Keywords: intrauterine insemination, follicle stimulating hormone (FSH), ovarian stimulation, clomiphene citrate, mono-follicular, bi-follicular

INTRODUCTION

Controlled ovarian stimulation (COS) combined with intrauterine insemination (IUI) is a common fertility treatment, approved as a first-line treatment option for unexplained infertility, mild male factor infertility and minimal-mild endometriosis (Cohlen et al., 1998; Kennedy et al., 2005; Veltman-Verhulst et al., 2016). Clomiphene citrate (CC) is mainly accepted as the first-line drug in COS-IUI cycles, due to its feasibility and cost-effectiveness (Berker et al., 2011; Dankert et al., 2007). However, a meta-analysis showed that FSH (follicle-stimulating hormone) is superior to CC in terms of clinical pregnancy rates (Cantineau et al., 2007). Although the primary aim is to achieve a monofollicular growth in COS-IUI cycles, previous studies suggested significantly higher pregnancy rates with multifollicular development (Berker et al. 2011; van Rumste et al., 2008). Another important concern is the relatively high risk of multiple pregnancy rates in cases of multifollicular growth (Berkovitz et al., 2017; Garrido et al., 2007). However, several studies failed to show a significant difference between one and two preovulatory follicles in terms of multiple pregnancy rates (Dickey et al. 2001; van Rumste et al., 2008). In a recent randomized controlled trial (RCT), we showed that COS-IUI with FSH resulted in a higher number of preovulatory follicles, when compared to COS-IUI with CC (Berker et al., 2011).
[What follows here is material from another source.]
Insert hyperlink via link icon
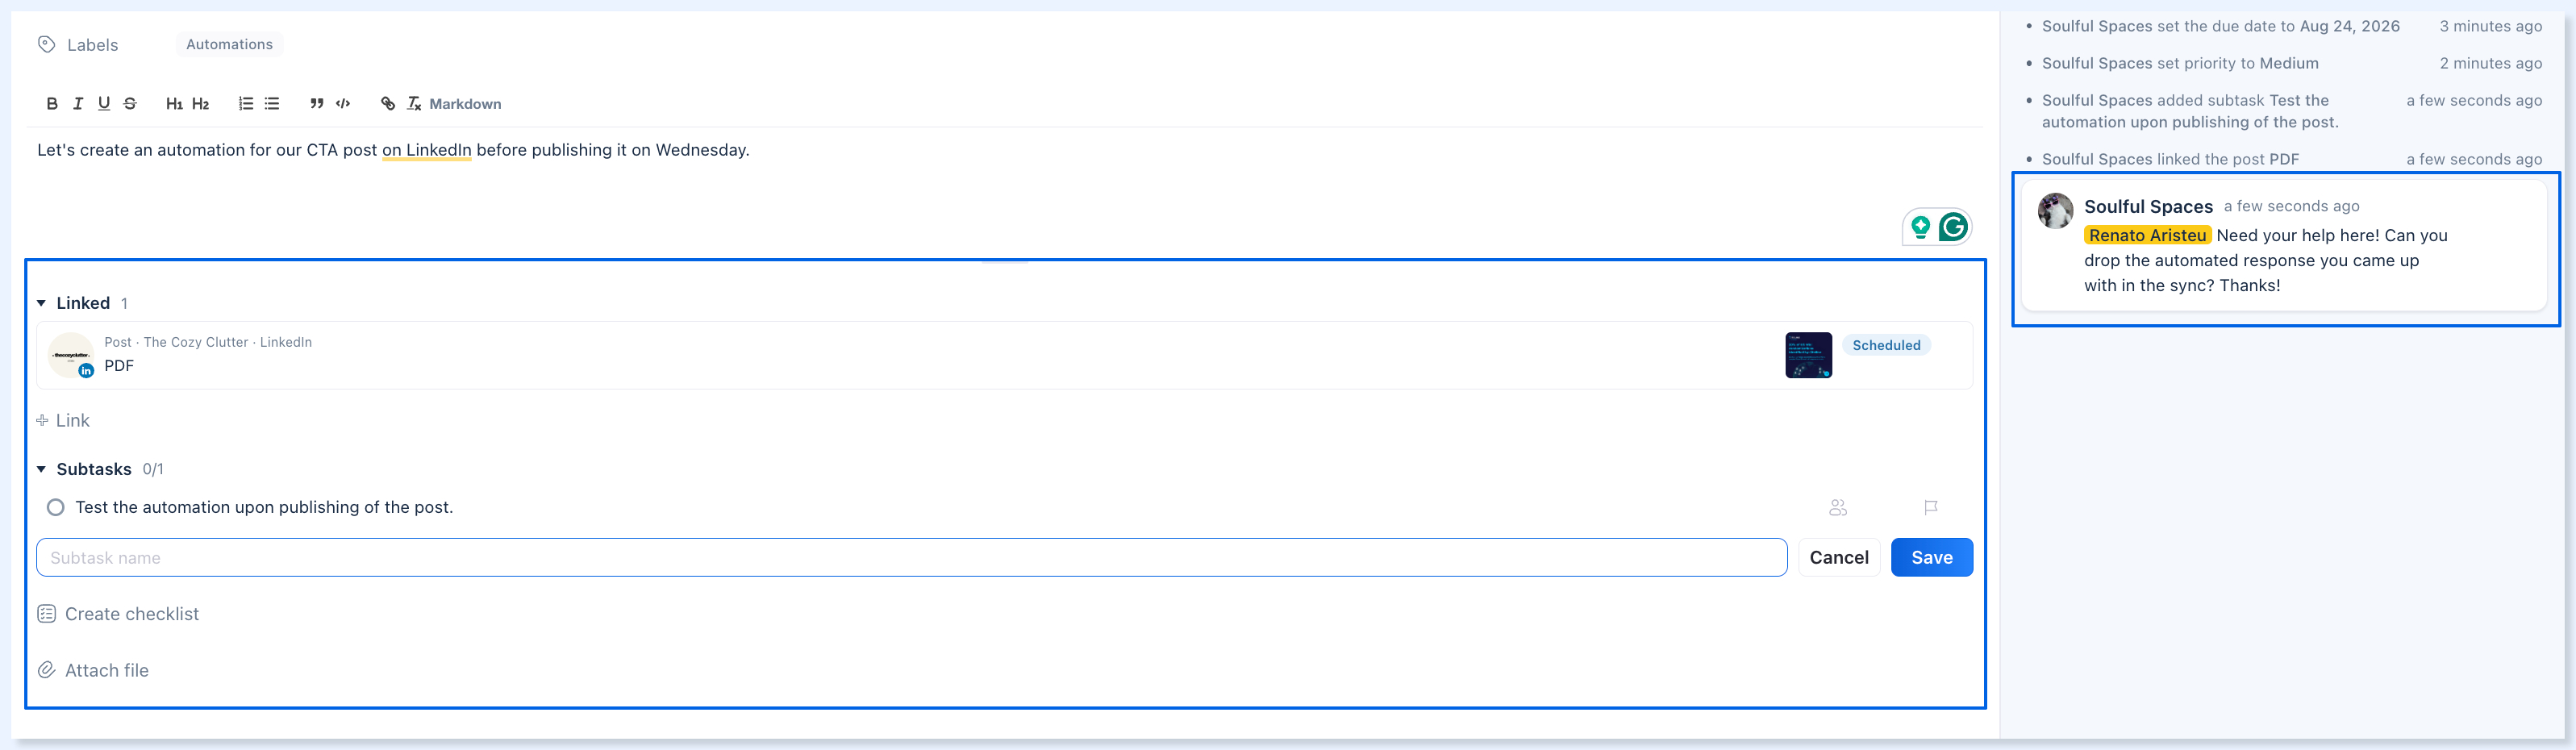This screenshot has height=750, width=2576. coord(388,104)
The superiority of FSH regarding pregnancy rates seems to be due to increased multifollicular growth. However, there is still a gap in the literature regarding the success of FSH and CC when an equal number of follicles develop. This study aimed to compare the pregnancy rates of COS-IUI cycles utilizing FSH and CC in the case of both mono-follicular and bi-follicular development.

MATERIALS AND METHODS

In this retrospective cohort study, we assessed infertile patients treated with COS-IUI at a university-based infertility clinic between January 2012 and December 2017. The Institutional Review Board of Ankara University approved the study (IRB approval no. and date: 31043 - 26/06/2018). The inclusion criteria were females, aged <38 years, failure to conceive for ≥12 months of unprotected sexual intercourse, with at least one patent fallopian tube confirmed by hysterosalpingography (HSG) or laparoscopy, basal FSH levels <12 IU/l. We have also determined the causes of infertility, as female factor, mild male factor and unexplained infertility. Semen samples compatible with the criteria from the World Health Organization (WHO) were determined as normal (WHO, 2010). We stated the mild male factor as failing to meet the WHO criteria, but having total progressive motile sperm count (TMSC) > 5 million. The exclusion criteria were the growth of at least 3 follicles >17 mm, bilateral tubal occlusion, presence of ovarian cysts larger than 15 mm on baseline ultrasound examination, severe endometriosis (according to the revised American Fertility Society stage III and IV), and severe male factor infertility (the total number of inseminated motile sperm count <1 million). All couples had a standard infertility work-up including medical history, physical examination, semen analysis (abnormal semen test results confirmed by a second analysis 6 weeks later), HSG to confirm tubal patency, and basal hormone profile. We also included the cycles that had polycystic ovary syndrome (PCOS) or oligo-ovulatory menstrual profile.

A baseline ultrasound exam was performed on day 2 or 3 before starting a cycle. Clomiphene citrate (Klomen; Kocak Farma, Istanbul, Turkey) was administered at a 100 mg daily dose for five days, starting from cycle days 3-5. Recombinant FSH (Gonal-F; Merck-Serono, Istanbul, Turkey, or Puregon; Organon, Istanbul, Turkey) was administered according to body mass index (BMI). Starting rFSH dose was 75 IU/day for women with BMI <25 kg/m2 and 100 IU/day for women with BMI ≥25 kg/m2. rFSH injections were commenced on cycle day 2-4. The first monitoring scan was performed on the 6th day of gonadotrophin stimulation, and repeated after 2 or 3 days, depending on the follicular growth. HCG (Pregnyl; Schering-Plough, Istanbul, Turkey) 10,000 IU was administered when the leading follicle reached ≥18 mm in both groups. A single IUI was performed 36-40 h after hCG injection.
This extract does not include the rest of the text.